Specialties Psychiatric

Published

Specializes in Telemetry, Med-Surg, ED, Psych.

About 10 years ago I worked in an adolescent residential treatment center called Brown Schools of Central Texas. The facility is no longer open (I sure hope not) and when I worked there I was a mental health technician. I vividly remember that if the kids did not calm down after being in seclusion for a few hours (back then Texas did not have many regulations for psych facilities) the poor kids would be forcefully medicated with Thorazine IM and put into bathtubs full of cold water covered with a weird canvas top. The kids would be completely covered by the canvas restraint except their head bobbing back and forth. Is this still done today?

In all my years of psych nursing, this "therapy" is new to me. What is the therapeutic benefit of this? What was it to accomplish? It sounds like abuse.

Specializes in Psych, education.

Back in the dark ages of mental health, cold water blankets were wrapped around agitated people. The rationale was that the person't body heat would warm the water up and then comfort them. It is not used today. I cannot think of one plausible rationale for cold water baths. Warm water, yes, but not cold water. I would think inducing hypothermia would be detrimental to the child's health and a huge safety risk.

I have heard of warm water baths (before my time, but I've heard of it -- in the big tubs with the canvas covers, as you describe), but not cold. Yeesh!

Specializes in Telemetry, Med-Surg, ED, Psych.

I want to also say that when I worked at this facility in the mid 1990's, most of the staff would use this type of "Treatment" as a means of punishment. Like I said before, back then Texas had very poor child safety laws in regards to restraints in adolescent RTC's. I very vividly remember cold bathtubs with the canvas top restraining device preventing the patients from leaving the tub. This facility over utilized Physical Holds, Seclusion, and this Hydrotherapy Treatment as measure of disaplineor retaliation. During the Hydrotherapy Procedure, the LVN and ward staff would forcefully remove the kids clothing, fill the tub with water, medicate the kids, and then monitor the kids T/P/R every 30 minutes.

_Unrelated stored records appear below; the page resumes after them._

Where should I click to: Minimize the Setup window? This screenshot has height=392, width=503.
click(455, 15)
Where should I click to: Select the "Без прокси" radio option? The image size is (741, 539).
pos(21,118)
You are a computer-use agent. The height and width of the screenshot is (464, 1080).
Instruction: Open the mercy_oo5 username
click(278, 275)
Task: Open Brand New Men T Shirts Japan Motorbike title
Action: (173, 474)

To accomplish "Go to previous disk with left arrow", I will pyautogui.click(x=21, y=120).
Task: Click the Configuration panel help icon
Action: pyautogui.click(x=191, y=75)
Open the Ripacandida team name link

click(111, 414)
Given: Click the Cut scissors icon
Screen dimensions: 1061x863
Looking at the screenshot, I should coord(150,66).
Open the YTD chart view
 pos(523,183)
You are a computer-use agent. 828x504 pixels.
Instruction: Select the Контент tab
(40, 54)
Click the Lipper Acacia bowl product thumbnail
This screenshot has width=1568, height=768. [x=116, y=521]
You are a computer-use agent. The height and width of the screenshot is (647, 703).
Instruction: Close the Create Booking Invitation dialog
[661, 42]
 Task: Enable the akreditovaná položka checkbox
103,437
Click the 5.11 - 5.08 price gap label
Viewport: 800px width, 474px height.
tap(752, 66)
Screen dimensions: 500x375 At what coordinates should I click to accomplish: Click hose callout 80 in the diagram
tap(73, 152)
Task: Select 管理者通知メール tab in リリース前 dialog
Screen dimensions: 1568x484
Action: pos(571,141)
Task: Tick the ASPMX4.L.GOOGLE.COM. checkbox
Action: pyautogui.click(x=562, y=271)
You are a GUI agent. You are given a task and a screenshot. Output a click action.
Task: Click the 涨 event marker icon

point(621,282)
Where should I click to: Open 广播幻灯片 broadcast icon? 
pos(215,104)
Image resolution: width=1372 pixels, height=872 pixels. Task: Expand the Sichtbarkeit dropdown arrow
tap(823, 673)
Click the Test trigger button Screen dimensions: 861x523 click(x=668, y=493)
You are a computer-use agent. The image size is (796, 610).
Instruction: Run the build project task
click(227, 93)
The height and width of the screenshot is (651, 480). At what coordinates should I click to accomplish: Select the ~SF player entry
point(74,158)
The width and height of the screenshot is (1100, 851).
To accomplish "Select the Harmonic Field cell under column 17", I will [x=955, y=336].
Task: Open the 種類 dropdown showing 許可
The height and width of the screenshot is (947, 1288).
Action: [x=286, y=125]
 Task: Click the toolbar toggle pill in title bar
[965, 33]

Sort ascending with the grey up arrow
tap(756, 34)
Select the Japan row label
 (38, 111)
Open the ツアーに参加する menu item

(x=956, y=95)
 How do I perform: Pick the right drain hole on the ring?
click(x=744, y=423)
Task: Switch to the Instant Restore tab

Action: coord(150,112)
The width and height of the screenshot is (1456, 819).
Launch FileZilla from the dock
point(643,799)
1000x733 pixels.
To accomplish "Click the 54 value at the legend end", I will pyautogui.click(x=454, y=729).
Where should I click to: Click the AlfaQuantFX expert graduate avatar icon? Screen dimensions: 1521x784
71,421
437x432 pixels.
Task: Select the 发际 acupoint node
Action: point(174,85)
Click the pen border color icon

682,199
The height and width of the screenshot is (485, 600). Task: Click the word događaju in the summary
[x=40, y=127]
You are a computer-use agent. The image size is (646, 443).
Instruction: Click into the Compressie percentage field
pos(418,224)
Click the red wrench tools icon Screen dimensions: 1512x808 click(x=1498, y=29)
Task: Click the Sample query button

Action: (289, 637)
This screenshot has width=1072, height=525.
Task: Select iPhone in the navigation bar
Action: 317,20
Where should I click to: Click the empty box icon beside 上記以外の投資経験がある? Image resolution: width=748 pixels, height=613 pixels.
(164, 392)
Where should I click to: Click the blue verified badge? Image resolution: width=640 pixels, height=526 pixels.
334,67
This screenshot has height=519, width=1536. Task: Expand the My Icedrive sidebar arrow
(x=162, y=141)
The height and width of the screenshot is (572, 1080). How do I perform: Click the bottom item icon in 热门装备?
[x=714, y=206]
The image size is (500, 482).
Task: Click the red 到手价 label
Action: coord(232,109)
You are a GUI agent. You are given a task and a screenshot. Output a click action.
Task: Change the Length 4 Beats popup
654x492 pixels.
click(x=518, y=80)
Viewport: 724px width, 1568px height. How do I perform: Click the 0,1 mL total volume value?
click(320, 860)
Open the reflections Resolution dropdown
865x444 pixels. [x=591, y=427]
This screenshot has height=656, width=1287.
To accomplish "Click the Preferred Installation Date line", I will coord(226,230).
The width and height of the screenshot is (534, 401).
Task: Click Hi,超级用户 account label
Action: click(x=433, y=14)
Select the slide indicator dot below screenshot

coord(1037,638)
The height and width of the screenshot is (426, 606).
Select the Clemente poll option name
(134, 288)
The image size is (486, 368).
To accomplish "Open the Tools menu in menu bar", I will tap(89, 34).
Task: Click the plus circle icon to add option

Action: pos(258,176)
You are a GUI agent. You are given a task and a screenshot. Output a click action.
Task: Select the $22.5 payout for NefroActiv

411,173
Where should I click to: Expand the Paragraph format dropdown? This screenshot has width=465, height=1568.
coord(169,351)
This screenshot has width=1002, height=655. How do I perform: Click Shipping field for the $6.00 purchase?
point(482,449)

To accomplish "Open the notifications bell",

The hydrotherapy that I know of is a form of CAM (Complementary and Alternative Medicine), just like aromatherapy, massage, etc. Anyway, this hydrotherapy is the same as whirlpool or warm bath to relax the patient. Personally, warm bath relaxes me....but the hydrotherapy that you're refrring to where a child is immersed in cold water sounds inhumane and I wouldn't call it "therapy."